The Omanis might once have justified their relationship with Mohammed Abdulsalam, the Houthi's chief negotiator and a resident of Oman, in an effort to resolve the Yemeni civil war. However, the Houthi strikes on civilian targets in Saudi Arabia and now the United Arab Emirates put an end to that pretense. That Abdulsalam was in Tehran at the time of the attack suggests a level of coordination. To put it mildly, that is not a good look for Oman.
The ruling elite in Muscat may say that the Houthis are indigenous freedom fighters. While this was once a subject of debate, the Houthis have themselves helped to settle it. The group openly identifies as part of an "Axis of Resistance," the Iran-led alliance that includes Lebanese Hezbollah, the Palestinian terrorist group Hamas, Iraqi militias, and Bashar al-Assad's regime in Syria. Ali Shirazi, Supreme Leader Ali Khamenei's representative to Qods Force, stated in January 2015, "The Houthis are a version of Hezbollah, and this group will use the stage for confronting the enemies of Islam." It should come as no surprise that the missile, drone, and guidance technology used in the Abu Dhabi attack were made in Iran.
Sultan Qaboos, the late ruler of Oman, prided himself on moderation and mediation. During the first years of his rule, he faced a communist insurgency that he put down with Iranian assistance. Omani officials often cite Iran's assistance during that Dhofar Rebellion to justify their cordial relationship with Iran today. But that was a different Iran, led by the secular Pahlavis. Today, Iran is a terrorist-supporting theocracy. The alliances of a bygone era in no way justify Oman's support for a terrorist group that operates with impunity on its soil.

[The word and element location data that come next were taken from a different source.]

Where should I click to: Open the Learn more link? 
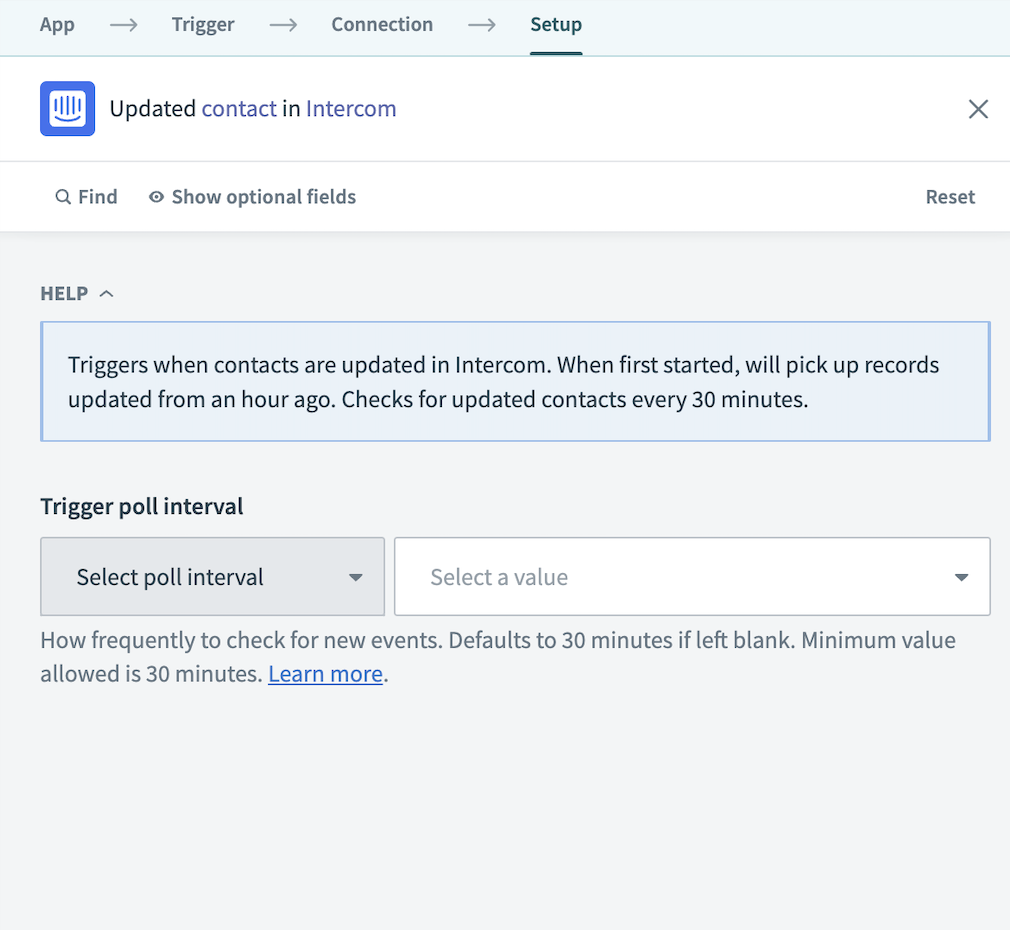click(325, 673)
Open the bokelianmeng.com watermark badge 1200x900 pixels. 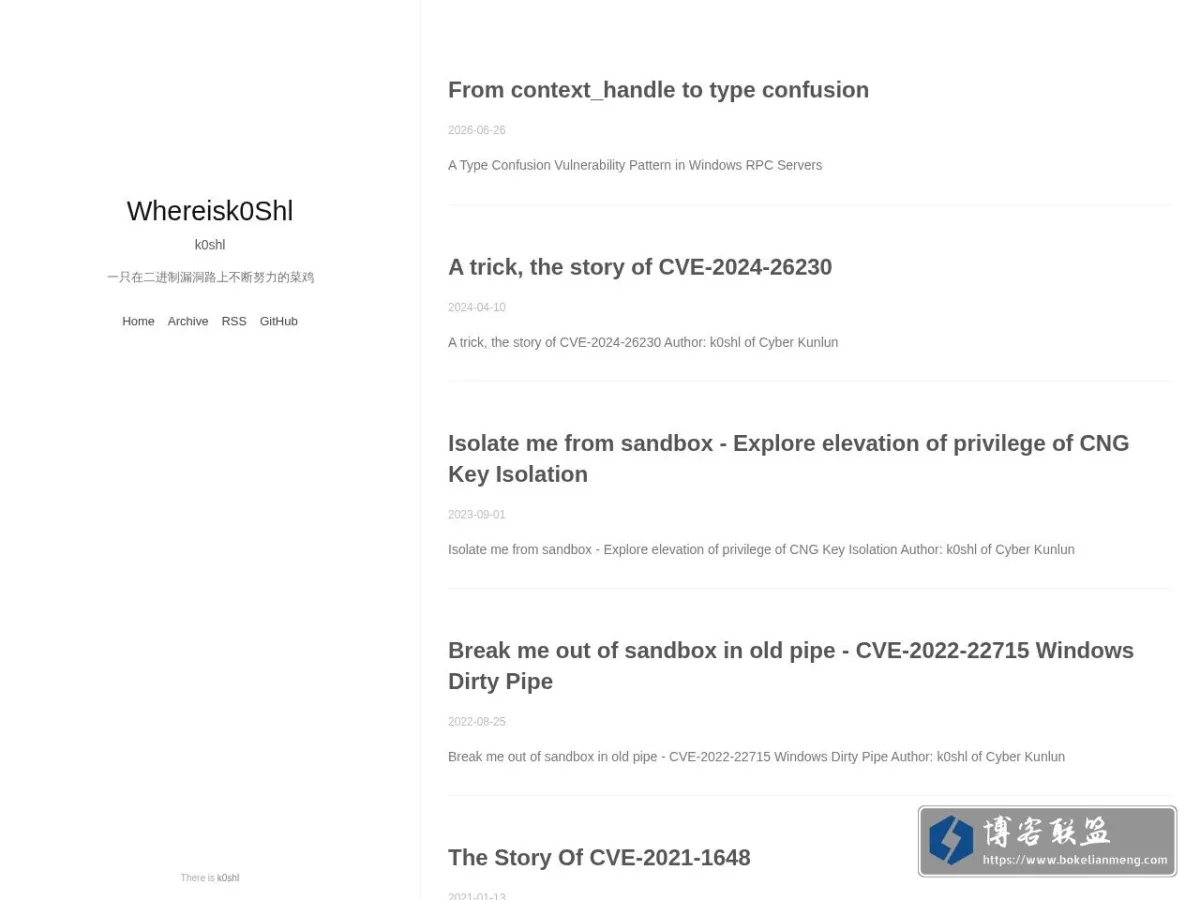pyautogui.click(x=1047, y=841)
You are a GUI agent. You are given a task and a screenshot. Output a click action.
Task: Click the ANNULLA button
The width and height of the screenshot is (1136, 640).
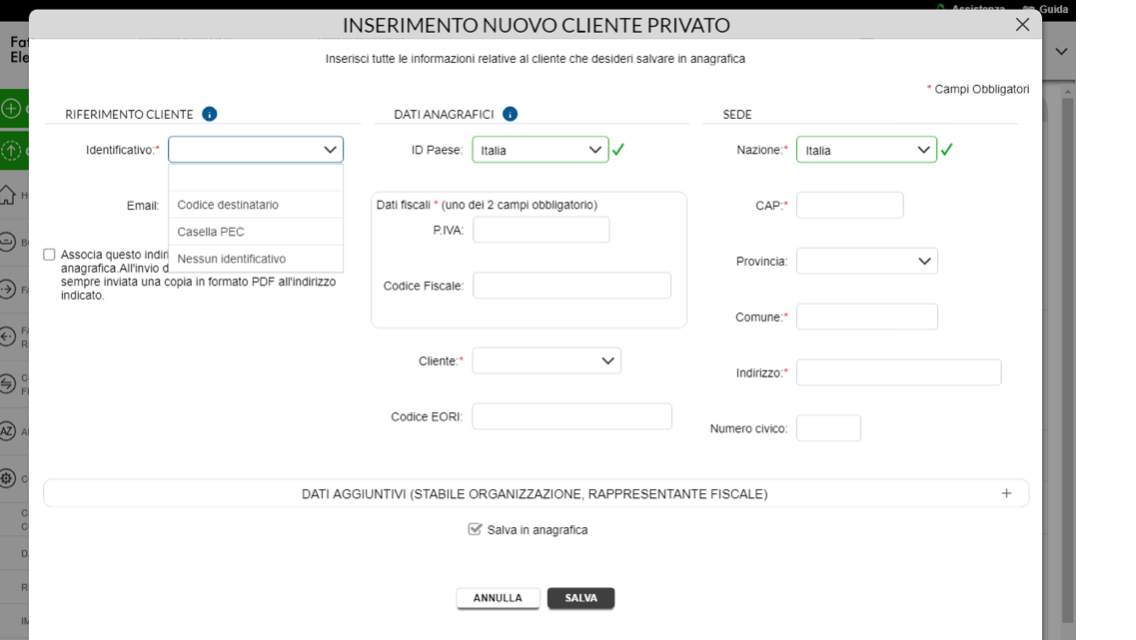click(498, 598)
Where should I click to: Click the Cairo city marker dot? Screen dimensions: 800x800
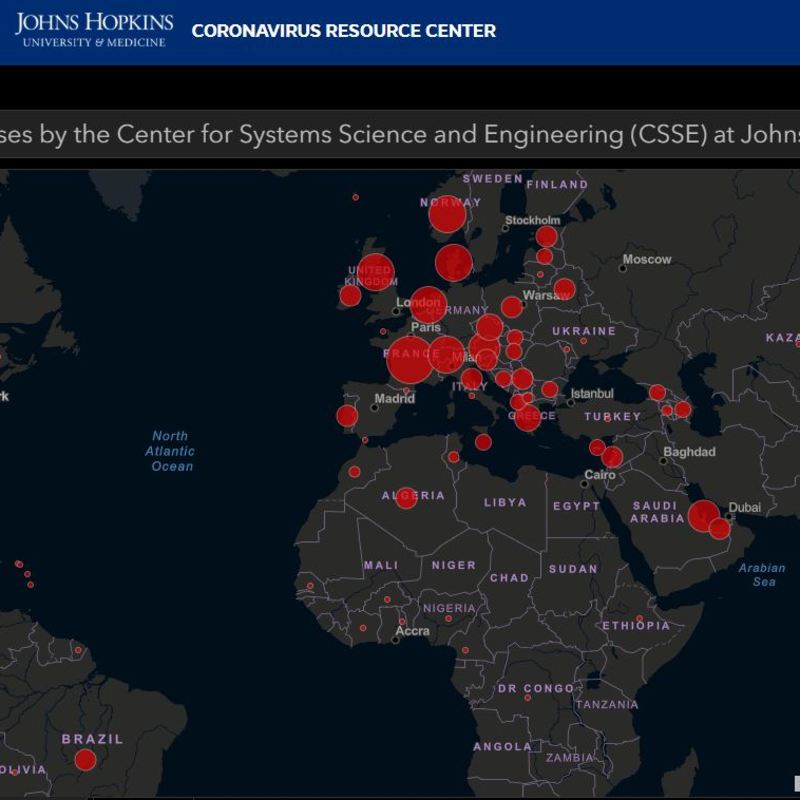[585, 485]
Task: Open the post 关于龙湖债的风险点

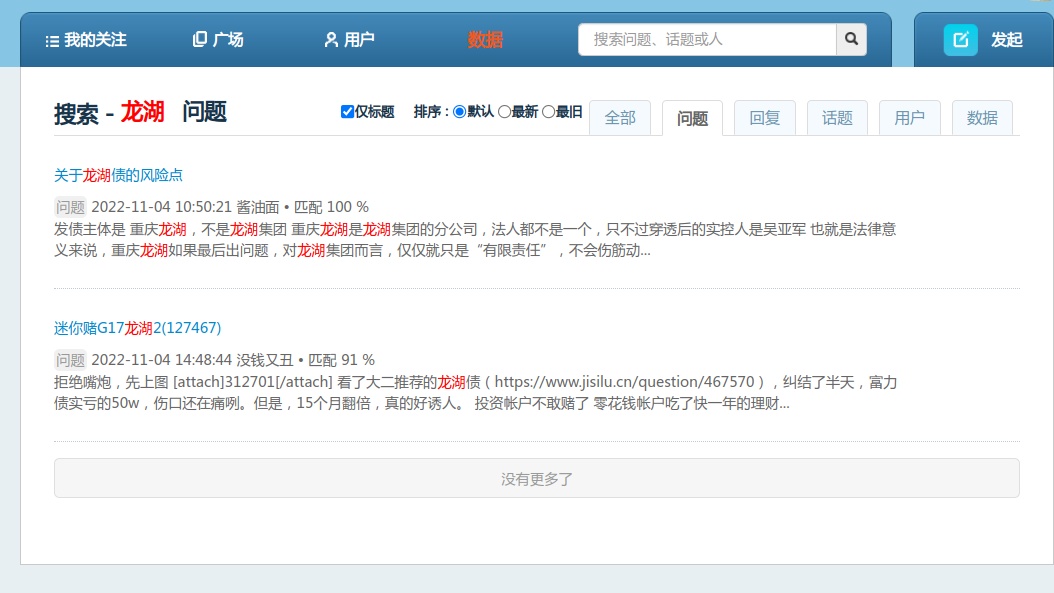Action: click(118, 175)
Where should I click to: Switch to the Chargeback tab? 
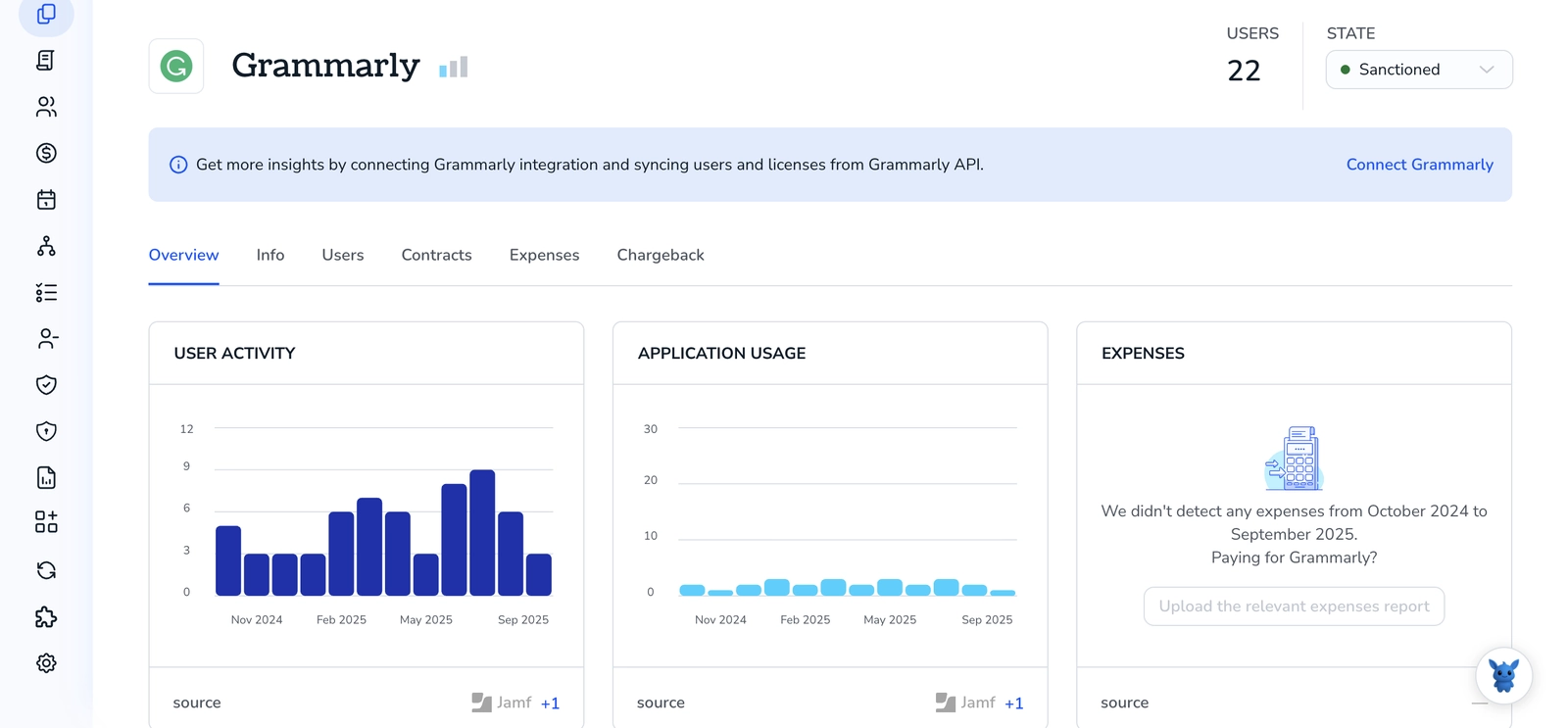click(x=660, y=255)
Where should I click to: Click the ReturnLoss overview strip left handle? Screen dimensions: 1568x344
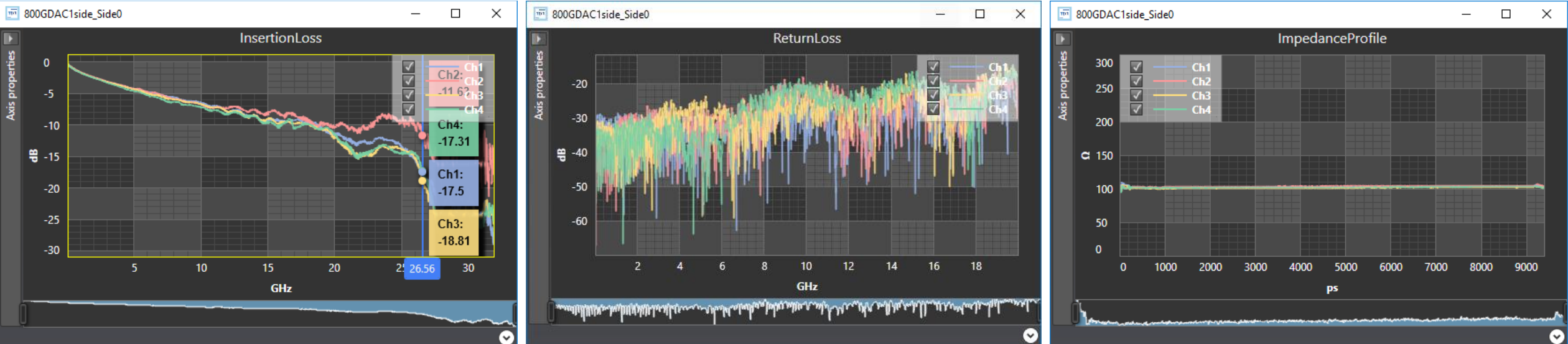[x=551, y=312]
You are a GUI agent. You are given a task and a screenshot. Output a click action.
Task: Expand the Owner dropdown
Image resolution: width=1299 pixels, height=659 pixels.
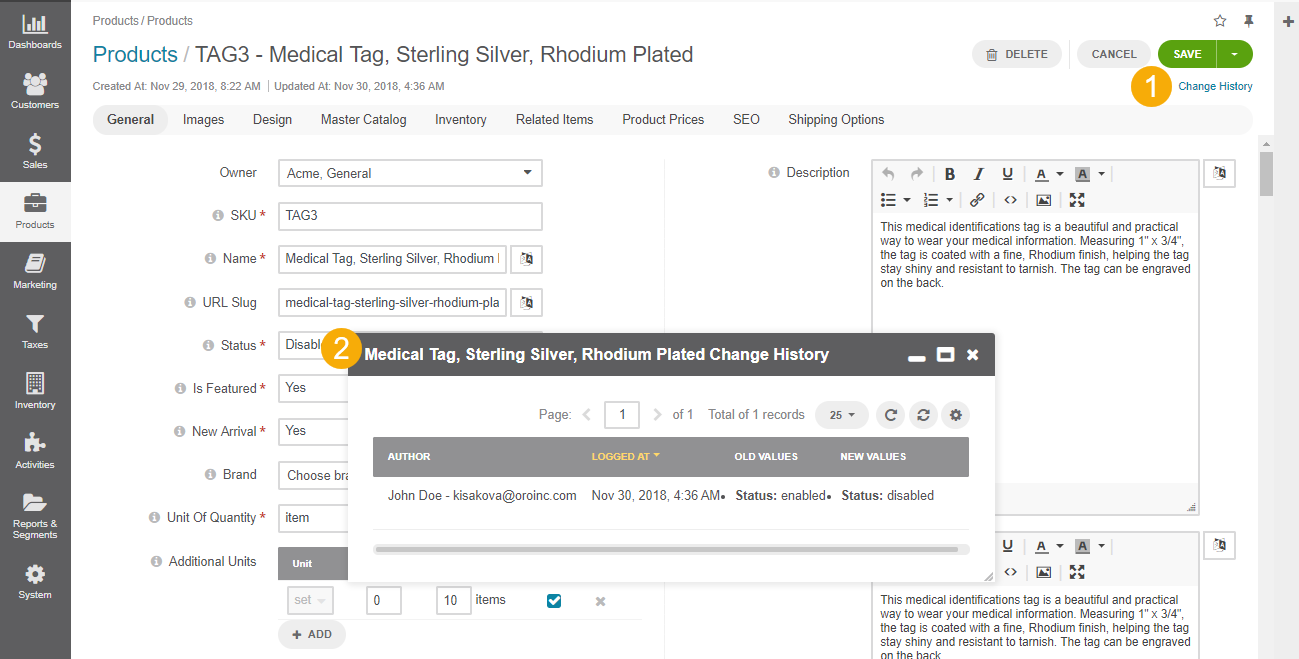[410, 173]
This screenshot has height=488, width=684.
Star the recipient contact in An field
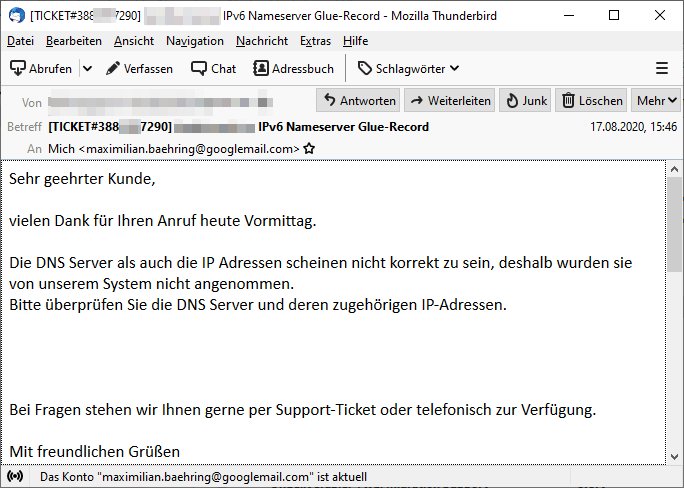310,148
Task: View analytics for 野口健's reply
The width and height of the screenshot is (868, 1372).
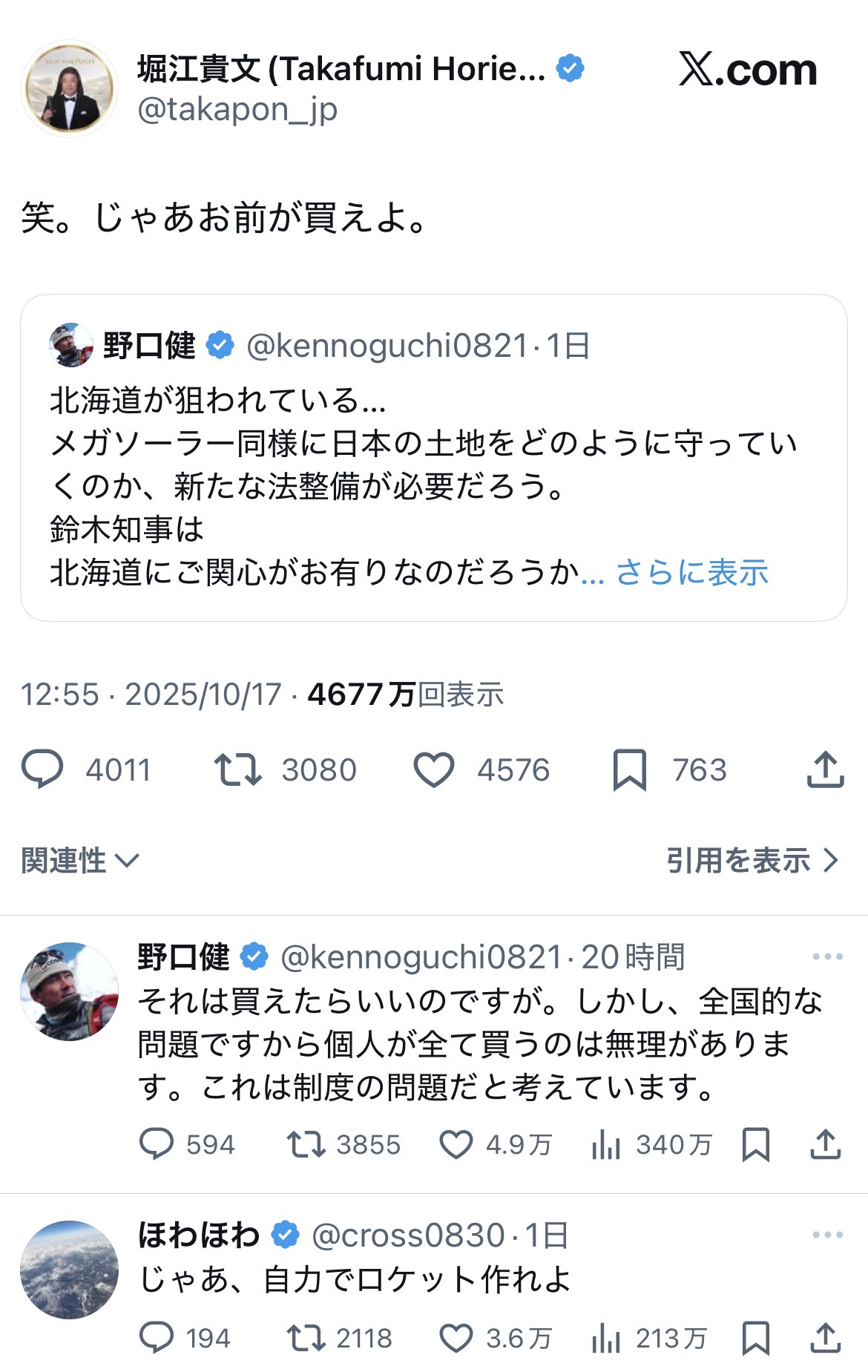Action: coord(606,1144)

Qaboos died in 2020, paving the way for his successor Haitham, who is a careful pragmatist. It is unlikely that Haitham would expel the Houthis without direct coordination with the United States. Washington must now put a process in motion. It begins with a simple bureaucratic measure: the State Department must add the Houthis back onto its list of Foreign Terrorist Organizations. It serves as a recognition that the State Department's 2021 decision to delist the group neither furthered a diplomatic solution nor facilitated provision of humanitarian assistance to Yemen. It would further mark the beginning of an international effort to isolate the Houthi leadership.
Of course, that effort should primarily include measures to isolate the Houthis' patrons in Iran. But it must include pressure on Muscat to dismantle the Houthi headquarters. The Switzerland of the Middle East can still serve as a center for regional diplomacy. But even Switzerland does not offer safe haven to terrorists.
Jonathan Schanzer is senior vice president for research at the Foundation for Defense of Democracies. Michael Rubin is a senior fellow at the American Enterprise Institute.